■ WORK ITEM ■
Give back each entry verbatim.

Saved entries
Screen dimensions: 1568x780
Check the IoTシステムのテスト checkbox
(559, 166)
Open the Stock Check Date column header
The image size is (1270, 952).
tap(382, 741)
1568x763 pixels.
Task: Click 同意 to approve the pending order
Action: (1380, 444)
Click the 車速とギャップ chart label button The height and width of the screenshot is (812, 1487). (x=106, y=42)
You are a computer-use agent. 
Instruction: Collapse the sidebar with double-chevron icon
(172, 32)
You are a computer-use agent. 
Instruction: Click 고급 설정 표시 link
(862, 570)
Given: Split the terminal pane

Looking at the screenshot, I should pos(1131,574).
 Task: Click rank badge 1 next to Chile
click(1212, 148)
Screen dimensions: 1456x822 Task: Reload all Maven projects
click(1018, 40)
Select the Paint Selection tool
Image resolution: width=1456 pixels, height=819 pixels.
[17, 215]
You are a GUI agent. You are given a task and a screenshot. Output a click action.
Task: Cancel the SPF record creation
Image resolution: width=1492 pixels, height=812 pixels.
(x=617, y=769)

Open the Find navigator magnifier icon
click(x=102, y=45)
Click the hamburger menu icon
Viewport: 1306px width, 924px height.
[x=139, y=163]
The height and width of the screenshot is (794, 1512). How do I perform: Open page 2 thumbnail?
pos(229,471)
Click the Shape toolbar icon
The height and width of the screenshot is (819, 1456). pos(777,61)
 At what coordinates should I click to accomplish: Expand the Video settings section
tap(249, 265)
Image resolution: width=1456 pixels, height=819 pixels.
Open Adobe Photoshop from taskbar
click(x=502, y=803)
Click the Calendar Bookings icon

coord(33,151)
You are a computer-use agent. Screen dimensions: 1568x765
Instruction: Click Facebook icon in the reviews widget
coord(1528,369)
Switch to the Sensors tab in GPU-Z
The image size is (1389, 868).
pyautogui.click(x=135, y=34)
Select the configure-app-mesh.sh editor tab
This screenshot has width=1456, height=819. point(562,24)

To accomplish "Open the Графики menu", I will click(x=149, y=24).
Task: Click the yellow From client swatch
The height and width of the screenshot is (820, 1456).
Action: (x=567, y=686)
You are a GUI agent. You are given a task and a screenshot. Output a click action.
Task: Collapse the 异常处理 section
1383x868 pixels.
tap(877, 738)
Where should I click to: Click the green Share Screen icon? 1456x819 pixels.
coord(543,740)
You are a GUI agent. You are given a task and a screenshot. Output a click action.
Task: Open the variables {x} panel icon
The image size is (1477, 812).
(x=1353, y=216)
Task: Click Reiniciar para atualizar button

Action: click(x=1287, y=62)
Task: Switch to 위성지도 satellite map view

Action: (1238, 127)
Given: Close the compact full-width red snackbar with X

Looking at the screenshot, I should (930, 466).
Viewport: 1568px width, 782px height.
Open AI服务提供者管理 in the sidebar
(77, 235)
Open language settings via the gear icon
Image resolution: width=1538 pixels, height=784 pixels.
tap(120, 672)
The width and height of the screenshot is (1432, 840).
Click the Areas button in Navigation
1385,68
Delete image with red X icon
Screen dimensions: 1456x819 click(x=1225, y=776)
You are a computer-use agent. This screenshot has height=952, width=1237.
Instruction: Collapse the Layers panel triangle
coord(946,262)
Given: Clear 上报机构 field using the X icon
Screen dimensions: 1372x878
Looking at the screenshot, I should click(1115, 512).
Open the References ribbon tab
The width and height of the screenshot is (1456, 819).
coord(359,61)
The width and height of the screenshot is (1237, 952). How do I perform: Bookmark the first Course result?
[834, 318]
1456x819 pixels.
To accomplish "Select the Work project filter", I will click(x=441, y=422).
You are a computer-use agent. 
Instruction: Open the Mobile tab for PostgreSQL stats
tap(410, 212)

■ EXERCISE RESPONSE ■
Screen dimensions: 1568x780
Check the IoTシステムのテスト checkbox
(559, 166)
Open the Stock Check Date column header
The image size is (1270, 952).
tap(382, 741)
1568x763 pixels.
Task: Click 同意 to approve the pending order
Action: (1380, 444)
Click the 車速とギャップ chart label button The height and width of the screenshot is (812, 1487). (x=106, y=42)
You are a computer-use agent. 
Instruction: Collapse the sidebar with double-chevron icon
(172, 32)
You are a computer-use agent. 
Instruction: Click 고급 설정 표시 link
(862, 570)
Given: Split the terminal pane

Looking at the screenshot, I should pos(1131,574).
 Task: Click rank badge 1 next to Chile
click(1212, 148)
Screen dimensions: 1456x822 Task: Reload all Maven projects
click(1018, 40)
Select the Paint Selection tool
Image resolution: width=1456 pixels, height=819 pixels.
[17, 215]
You are a GUI agent. You are given a task and a screenshot. Output a click action.
Task: Cancel the SPF record creation
Image resolution: width=1492 pixels, height=812 pixels.
(x=617, y=769)

Open the Find navigator magnifier icon
click(x=102, y=45)
Click the hamburger menu icon
Viewport: 1306px width, 924px height.
[x=139, y=163]
The height and width of the screenshot is (794, 1512). How do I perform: Open page 2 thumbnail?
pos(229,471)
Click the Shape toolbar icon
The height and width of the screenshot is (819, 1456). pos(777,61)
 At what coordinates should I click to accomplish: Expand the Video settings section
tap(249, 265)
Image resolution: width=1456 pixels, height=819 pixels.
Open Adobe Photoshop from taskbar
click(x=502, y=803)
Click the Calendar Bookings icon

coord(33,151)
You are a computer-use agent. Screen dimensions: 1568x765
Instruction: Click Facebook icon in the reviews widget
coord(1528,369)
Switch to the Sensors tab in GPU-Z
The image size is (1389, 868).
pyautogui.click(x=135, y=34)
Select the configure-app-mesh.sh editor tab
This screenshot has width=1456, height=819. point(562,24)

To accomplish "Open the Графики menu", I will click(x=149, y=24).
Task: Click the yellow From client swatch
The height and width of the screenshot is (820, 1456).
Action: (x=567, y=686)
You are a GUI agent. You are given a task and a screenshot. Output a click action.
Task: Collapse the 异常处理 section
1383x868 pixels.
tap(877, 738)
Where should I click to: Click the green Share Screen icon? 1456x819 pixels.
coord(543,740)
You are a GUI agent. You are given a task and a screenshot. Output a click action.
Task: Open the variables {x} panel icon
The image size is (1477, 812).
(x=1353, y=216)
Task: Click Reiniciar para atualizar button

Action: click(x=1287, y=62)
Task: Switch to 위성지도 satellite map view

Action: (1238, 127)
Given: Close the compact full-width red snackbar with X

Looking at the screenshot, I should (930, 466).
Viewport: 1568px width, 782px height.
Open AI服务提供者管理 in the sidebar
(77, 235)
Open language settings via the gear icon
Image resolution: width=1538 pixels, height=784 pixels.
tap(120, 672)
The width and height of the screenshot is (1432, 840).
Click the Areas button in Navigation
1385,68
Delete image with red X icon
Screen dimensions: 1456x819 click(x=1225, y=776)
You are a computer-use agent. This screenshot has height=952, width=1237.
Instruction: Collapse the Layers panel triangle
coord(946,262)
Given: Clear 上报机构 field using the X icon
Screen dimensions: 1372x878
Looking at the screenshot, I should click(1115, 512).
Open the References ribbon tab
The width and height of the screenshot is (1456, 819).
coord(359,61)
The width and height of the screenshot is (1237, 952). How do I perform: Bookmark the first Course result?
[834, 318]
1456x819 pixels.
To accomplish "Select the Work project filter", I will click(x=441, y=422).
You are a computer-use agent. 
Instruction: Open the Mobile tab for PostgreSQL stats
tap(410, 212)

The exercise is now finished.